Understanding Scam Trends and Rail Paths from Reddit Self-Disclosure Narratives
2026-06-15 • Computation and Language
Computation and LanguageComputational Engineering, Finance, and ScienceComputers and Society
AI summaryⓘ
The authors studied online scams as stories with multiple steps rather than one-time events. They created a dataset from Reddit posts between 2023 and 2025 that discuss scams, labeling parts of scam processes like identity and payment using a mix of automated and human methods. Their analysis showed that scams usually involve several different steps and that the types of scams and how people discuss them change over time. They also found that Reddit communities are giving more detailed support to scam victims as time goes on. This research helps with creating fake scam data for training AI and understanding scam risks, but its findings might not apply to other websites.
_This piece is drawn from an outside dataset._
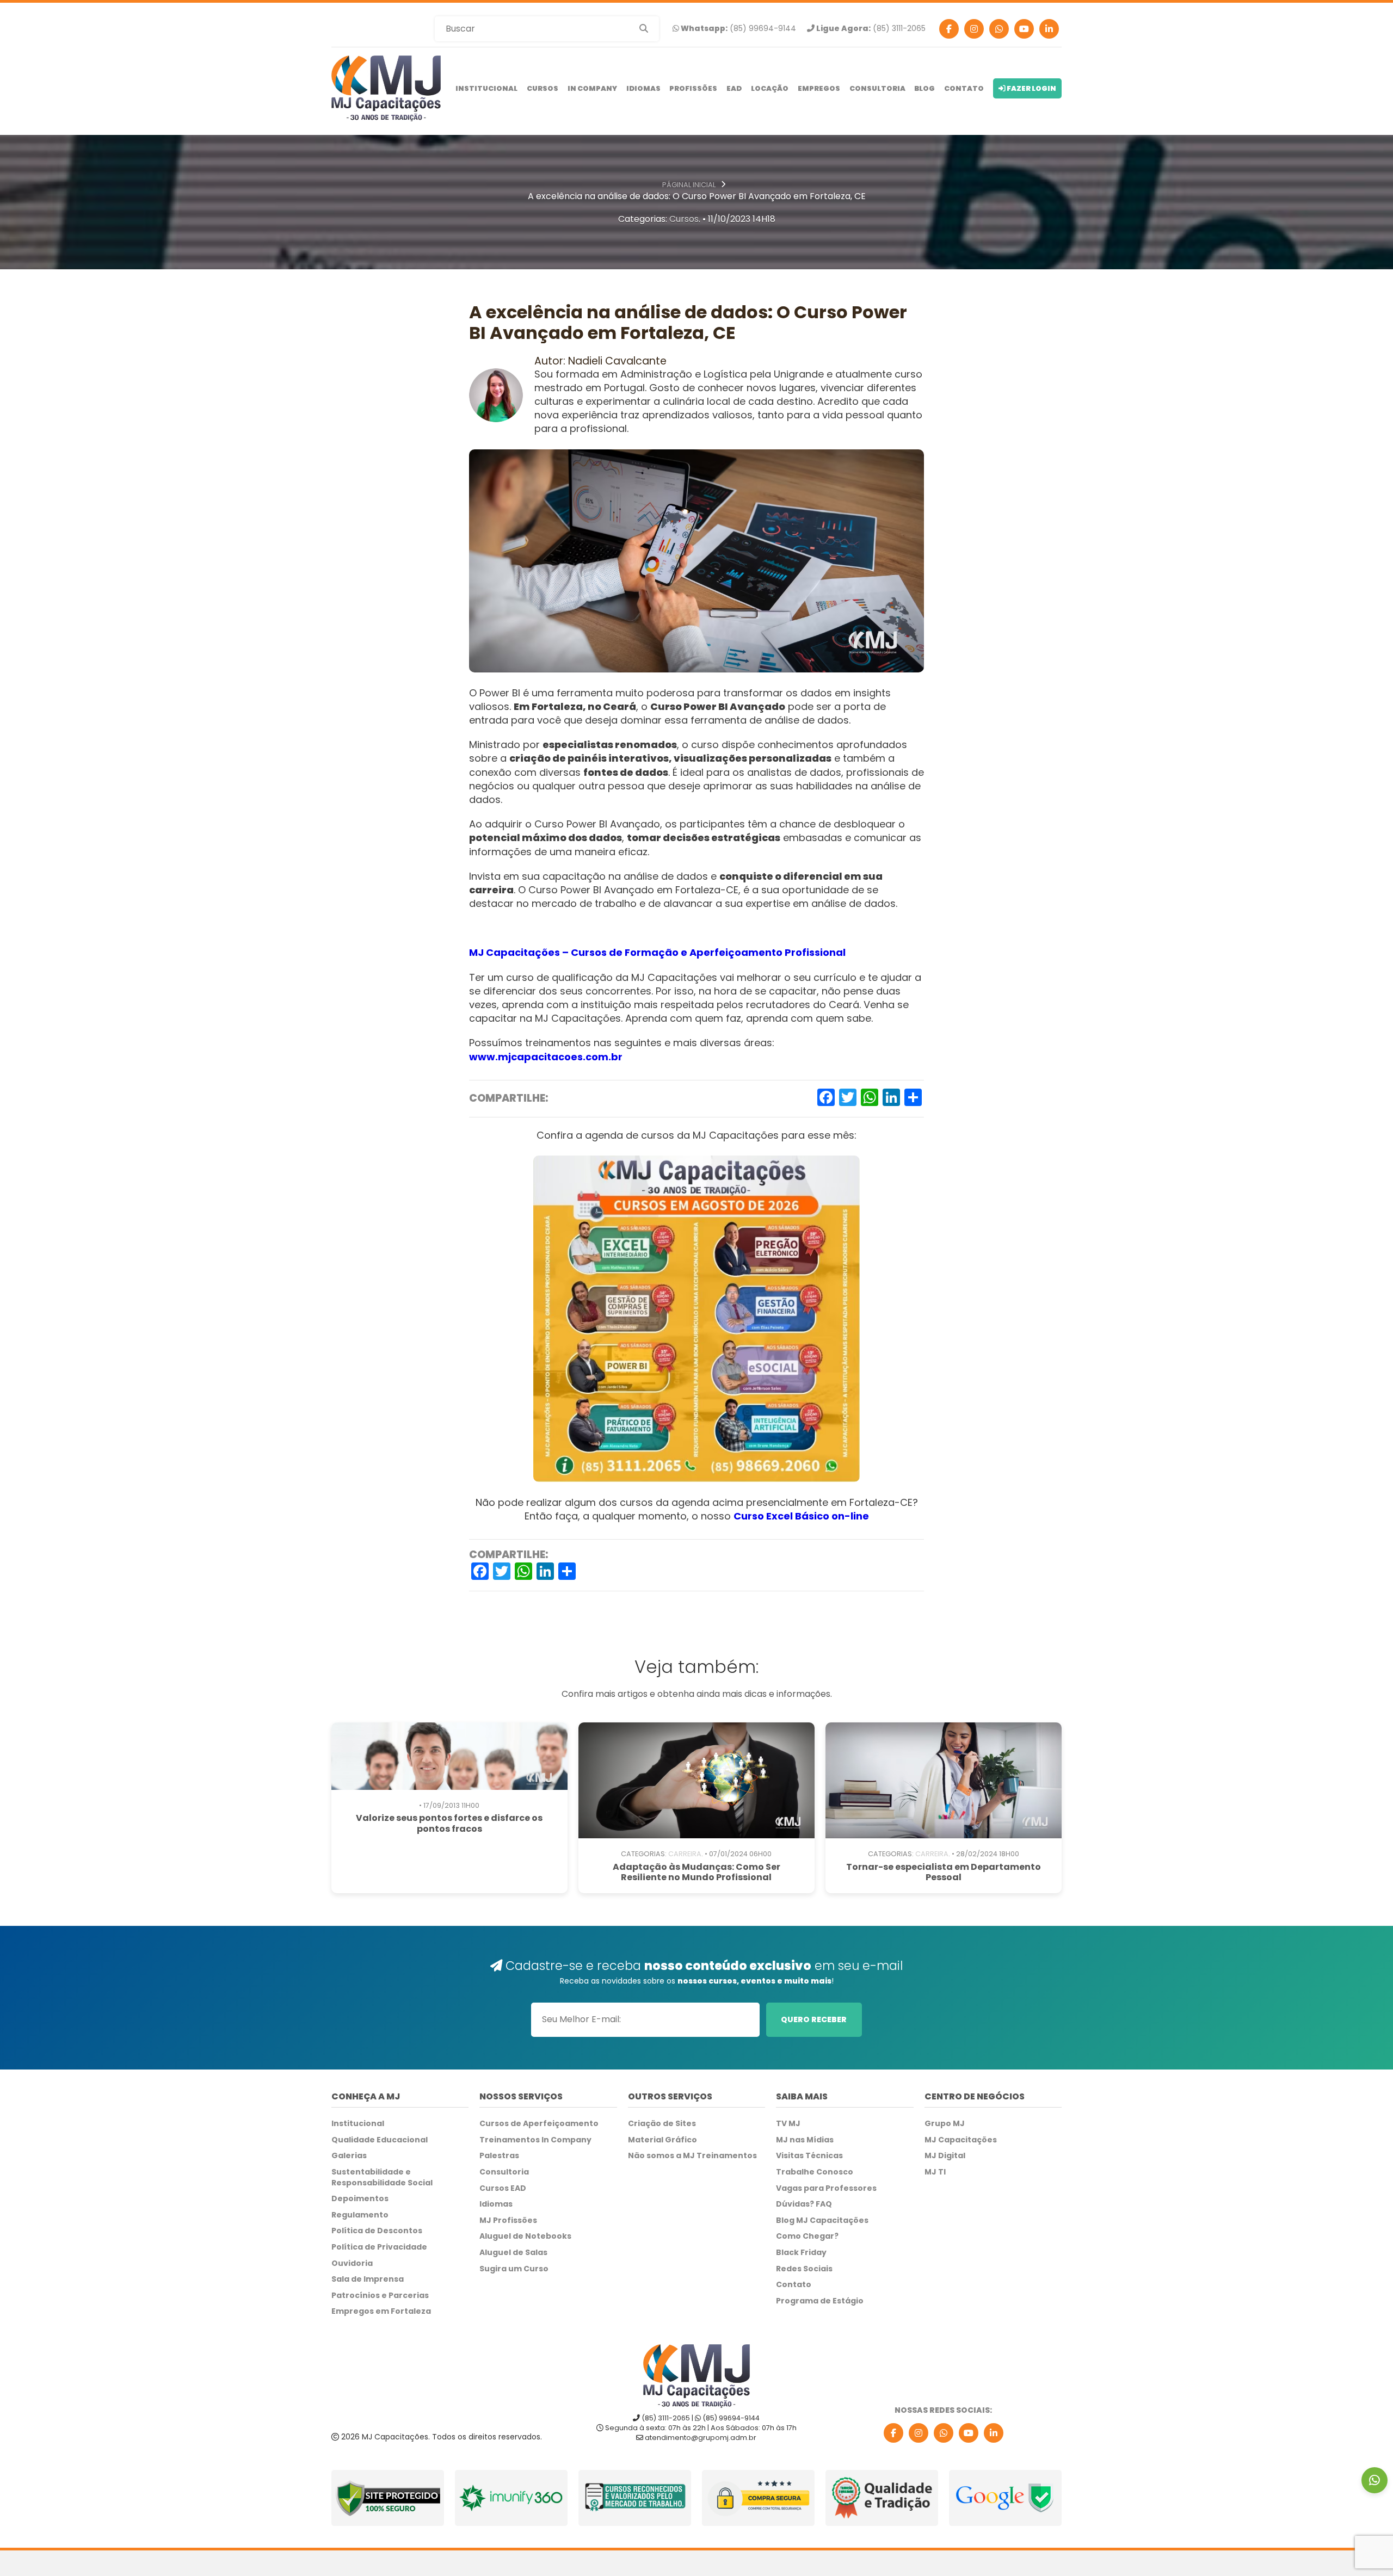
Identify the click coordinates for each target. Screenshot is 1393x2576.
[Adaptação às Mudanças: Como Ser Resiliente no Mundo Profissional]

online scamsmulti-stage processRedditself-disclosure narrativesdataset annotationscam railslarge language modelstopic modelingcommunity supportscam risk assessment
Authors
Yangjun Zhang, Mirko Bottarelli, Mark Hooper, Carsten Maple
Abstract
Online scam behavior is inherently multi-stage, and the lifecycle includes temporally ordered rails and events rather than isolated signals. Existing works analyze characteristics of scam types and rails, but they do not track scam trends across years. Moreover, the work on the relations between rails is hampered due to the lack of open-source datasets with annotations and coverage of different scam types. To address these gaps, we build a dataset to analyze the yearly trend of scam characteristics and rail paths using Reddit self-disclosure narratives from 2023 to 2025. We collect 21,304 posts from scam-related subreddits with at least one rail among identity, communication, platform, and payment for trend analysis by heuristic annotation. Then, we label 1,800 posts containing explicit or recoverable scam chains by an LLM-assisted method for scam path analysis. The method is evaluated with human annotation. Lastly, we run a topic model on the comments of the posts to analyze the community support behavior. The results reveal that scam processes are predominantly multi-rail. Across years, different scam types and rail components dominate. Different scam types vary systematically in path complexity. Reddit support behaviors have become more detailed over time. This work supports synthetic scam chain data simulation and AI-related scam risk assessment, though findings may not generalise to other platforms.